Leishmaniasis in dogs: treatment with marbofloxacin and its efficacy.
The visceral form of leishmaniasis is a severe disease that normally requires lengthy treatment, so drug toxicity should always be taken into consideration. Quinolones are a group of drugs commonly used to treat both gram-positive and gram-negative bacterial infections, and their therapeutic effect is through the inhibition of DNA gyrase. Recent studies have shown that by inhibiting DNA gyrase, quinolones can inhibit the growth of some forms of the protozoon during their life cycle1. These studies, combined with the knowledge that a lot of skin lesions caused by Leishmania are superinfected with bacteria from the animal’s own skin constituted the basis for using quinolones as a treatment for this disease.
Marbofloxacin is a synthetic third-generation fluoroquinolone for veterinary use only. Given its broad antibacterial activity, it was an ideal candidate for efficacy testing as a treatment for leishmaniasis.
A study was conducted in 24 dogs aged 2 to 9 years brought to two veterinary clinics in Athens with leishmania infection histopathologically confirmed in the lymph nodes and no prior antibiotic therapy to assess the efficacy of the quinolone marbofloxacin. The dogs were randomised to four groups and given the treatment for different durations (10, 20, 28, or 40 days), then followed up for 9 months. During follow-up visits, subjects were clinically assessed (if they showed signs of leishmania infection), laboratory tests conducted to observe any analytical impacts and protozoon screening performed on multiple lymph node aspirates.
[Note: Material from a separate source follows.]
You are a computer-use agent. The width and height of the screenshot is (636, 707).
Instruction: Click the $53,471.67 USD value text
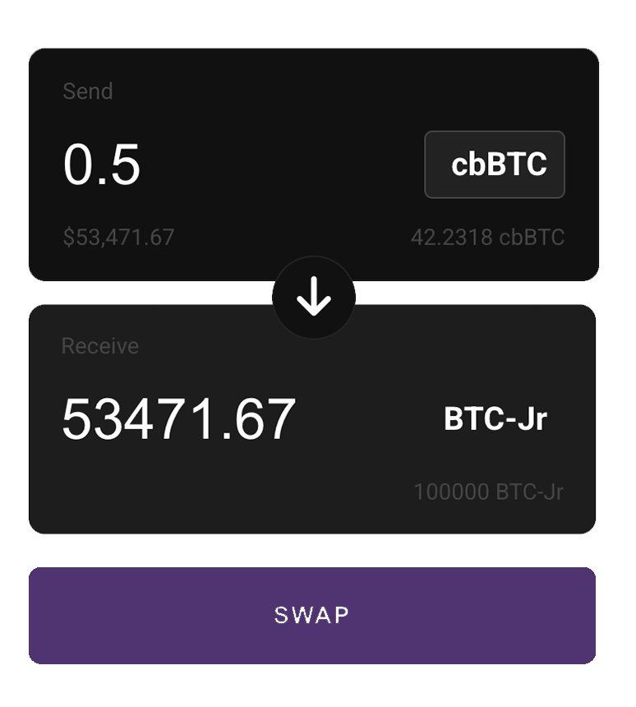[x=118, y=238]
The results of the study showed complete resolution of the skin lesions, with ophthalmic problems being the only sides effects that remained unresolved in some dogs from across the different groups. At the end of the study, just 3 dogs showed signs of recurrent leishmaniasis, and the rest were cured. In terms of treatment duration, there were no significant differences between groups with respect to the time to cure, although recurrences were observed in the 40-day dosing regimen. Finally, no side effects were observed throughout the follow-up.
Therefore, the study concluded that marbofloxacin is a safe drug that could be used to treat leishmaniasis in a dosing regimen of no more than 28 days (the longest dosing regimen coincided with relapses), only combining with an ophthalmic agent to resolve any problems in that respect, if required. This treatment should be complemented with mosquito repellents and a specific diet or correct nutrition to help prevent reinfection and recurrences.